Always working? New research shows a startling downside for being overly “productive.” It doesn’t work, and it can actually shorten your life.
Researchers at Columbia University Medical Center and five other universities found that employees who work 13+ hours a day at desk jobs are twice as likely to die prematurely than those who spend even 11.5 hours at their desks. That’s a huge consequence for so few extra hours worked.
The Hartford reported on these findings and included other research that proves the #nevernotworking culture (a hashtag for which there are 310,000 posts on Instagram) doesn’t work:
- Our brains are not wired to multitask, and decision-making quality drops when we’re tired.
- When you clock in more than 50-55 hours a week, your cognitive performance and the quality of your work suffers.
- When employees see their bosses constantly stressed, frazzled, tired, and tapped out, they will mimic that behavior until they suffer from burnout themselves.

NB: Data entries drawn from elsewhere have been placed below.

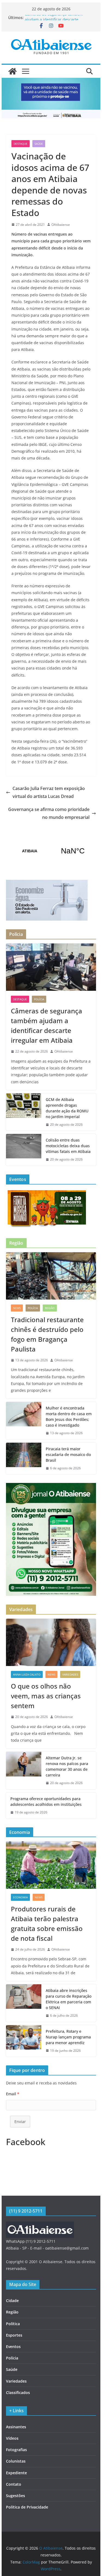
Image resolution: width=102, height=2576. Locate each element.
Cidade (12, 2300)
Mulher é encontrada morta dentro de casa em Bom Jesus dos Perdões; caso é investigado (69, 1416)
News (17, 1308)
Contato (13, 2484)
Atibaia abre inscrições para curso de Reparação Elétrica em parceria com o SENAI (68, 1999)
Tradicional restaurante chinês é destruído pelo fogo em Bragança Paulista (47, 1334)
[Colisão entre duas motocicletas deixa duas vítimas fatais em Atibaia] (23, 1150)
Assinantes (16, 2426)
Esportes (14, 2335)
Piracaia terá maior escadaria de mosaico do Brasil (68, 1454)
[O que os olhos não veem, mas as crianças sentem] (51, 1642)
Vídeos (12, 2438)
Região (50, 1308)
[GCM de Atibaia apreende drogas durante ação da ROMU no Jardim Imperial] (23, 1112)
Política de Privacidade (27, 2507)
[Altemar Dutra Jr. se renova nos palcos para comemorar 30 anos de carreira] (23, 1770)
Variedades (70, 1674)
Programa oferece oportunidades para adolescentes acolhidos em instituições (46, 1801)
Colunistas (16, 2461)
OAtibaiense (60, 224)
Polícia (39, 999)
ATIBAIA (51, 851)
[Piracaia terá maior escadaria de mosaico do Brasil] (23, 1458)
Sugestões (15, 2495)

Another fascinating finding—this one reported by the Harvard Business Review—is that working excessive hours doesn’t result in more work getting done. One Boston University study shows that managers can’t tell the difference between employees who actually worked 80 hours a week and those who just pretended to work that much.
At Steven Bankler, CPA, Ltd., we protect our employees’ free time veraciously. Fridays are routinely half days, and strict, early deadlines for tax return materials ensures our employees aren’t left working 80-hour weeks at tax time. And you know what? It makes for happier employees, but it also makes for happier clients because our staff is rested, focused, valued, and eager to help.
If a CPA firm can find balance, so can your company. If you’re a business owner, ask yourself if you’re unfairly setting a precedence of overworking at your company. Then, ask yourself if these employees are actually getting more done or if this culture is, instead, killing productivity and, perhaps, the people themselves.